Hey there! I am Annaliese, a Wisconsin dairy farmer and mother.
In celebration of June Dairy Month, I have teamed up with Festival Foods and America’s Dairyland to share a little bit of my farm life and a quick and easy recipe that you can share with your family.
Thank you for supporting farm families like mine!
INGREDIENTS
8 ounces of medium pasta shells
1 tablespoon olive oil
1 pound ground beef
1/2 medium sweet onion, diced
2 cloves garlic, minced
1 1/2 teaspoons Italian seasoning
2 tablespoons all-purpose flour
2 cups beef stock
1 (15 – ounce) can tomato sauce
3/4 cup heavy cream
Kosher salt and freshly ground black pepper to taste
6 ounces shredded extra-sharp cheddar cheese, about 1 1/2 cups
INSTRUCTIONS:
In a large pot of boiling salted water, cook pasta according to package instructions; drain well.
Heat olive oil in a large skillet over medium-high heat. Add ground beef and cook until browned, about 3-5 minutes, making sure to crumble the beef as it cooks; drain excess fat. Set aside.

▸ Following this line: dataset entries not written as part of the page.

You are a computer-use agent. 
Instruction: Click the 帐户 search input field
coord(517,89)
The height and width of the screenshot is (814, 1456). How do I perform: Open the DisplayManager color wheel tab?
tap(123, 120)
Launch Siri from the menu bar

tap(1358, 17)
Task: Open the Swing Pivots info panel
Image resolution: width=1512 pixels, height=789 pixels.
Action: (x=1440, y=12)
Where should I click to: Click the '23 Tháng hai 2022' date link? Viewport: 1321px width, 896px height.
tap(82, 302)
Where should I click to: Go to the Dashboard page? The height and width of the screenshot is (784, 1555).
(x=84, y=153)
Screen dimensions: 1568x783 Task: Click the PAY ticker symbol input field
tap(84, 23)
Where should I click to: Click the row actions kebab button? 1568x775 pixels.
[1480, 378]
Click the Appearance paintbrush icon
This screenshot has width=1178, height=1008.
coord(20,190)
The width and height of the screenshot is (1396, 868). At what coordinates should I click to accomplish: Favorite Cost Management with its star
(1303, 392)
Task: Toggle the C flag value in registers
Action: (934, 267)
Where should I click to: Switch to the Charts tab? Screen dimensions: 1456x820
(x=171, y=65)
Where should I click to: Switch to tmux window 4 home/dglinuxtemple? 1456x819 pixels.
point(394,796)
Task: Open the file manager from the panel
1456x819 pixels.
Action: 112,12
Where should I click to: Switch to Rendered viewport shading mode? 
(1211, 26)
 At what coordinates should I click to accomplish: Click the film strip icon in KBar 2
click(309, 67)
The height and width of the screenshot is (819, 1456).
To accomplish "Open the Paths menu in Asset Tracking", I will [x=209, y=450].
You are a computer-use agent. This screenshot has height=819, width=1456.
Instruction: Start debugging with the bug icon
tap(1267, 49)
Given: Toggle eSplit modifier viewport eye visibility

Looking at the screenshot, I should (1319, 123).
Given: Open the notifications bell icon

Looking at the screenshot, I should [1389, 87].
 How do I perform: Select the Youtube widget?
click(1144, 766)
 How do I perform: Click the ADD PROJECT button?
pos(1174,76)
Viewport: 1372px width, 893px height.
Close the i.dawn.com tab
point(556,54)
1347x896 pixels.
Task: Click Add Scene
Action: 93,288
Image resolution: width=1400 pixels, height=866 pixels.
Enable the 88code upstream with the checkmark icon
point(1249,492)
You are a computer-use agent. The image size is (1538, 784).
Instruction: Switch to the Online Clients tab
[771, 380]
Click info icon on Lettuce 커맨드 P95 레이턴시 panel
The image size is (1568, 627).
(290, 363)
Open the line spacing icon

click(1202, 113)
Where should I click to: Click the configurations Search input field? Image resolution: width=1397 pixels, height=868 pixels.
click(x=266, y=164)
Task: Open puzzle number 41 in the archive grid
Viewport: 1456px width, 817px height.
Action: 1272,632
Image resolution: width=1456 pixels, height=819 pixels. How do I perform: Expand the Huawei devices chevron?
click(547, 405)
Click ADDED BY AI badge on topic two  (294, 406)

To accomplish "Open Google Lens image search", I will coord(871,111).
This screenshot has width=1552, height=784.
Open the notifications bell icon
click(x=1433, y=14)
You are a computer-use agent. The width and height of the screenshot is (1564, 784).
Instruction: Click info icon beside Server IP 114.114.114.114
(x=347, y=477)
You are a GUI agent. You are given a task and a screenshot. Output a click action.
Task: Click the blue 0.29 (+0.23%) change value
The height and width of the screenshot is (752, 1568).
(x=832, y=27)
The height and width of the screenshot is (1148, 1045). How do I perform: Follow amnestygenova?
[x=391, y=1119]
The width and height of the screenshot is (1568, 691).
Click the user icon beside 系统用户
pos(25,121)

Add onion to skillet, and cook, stirring frequently, until translucent, about 2-3 minutes. Stir in garlic and Italian seasoning until fragrant, about 1 minute.
Whisk in flour until lightly browned, about 1 minute.
Gradually whisk in beef stock and tomato sauce. Bring to a boil; reduce heat and simmer, stirring occasionally, until reduced and slightly thickened, about 6-8 minutes.
Stir in pasta, beef and heavy cream until heated through, about 1-2 minutes; season with salt and pepper to taste. Stir in cheese until melted, about 2 minutes.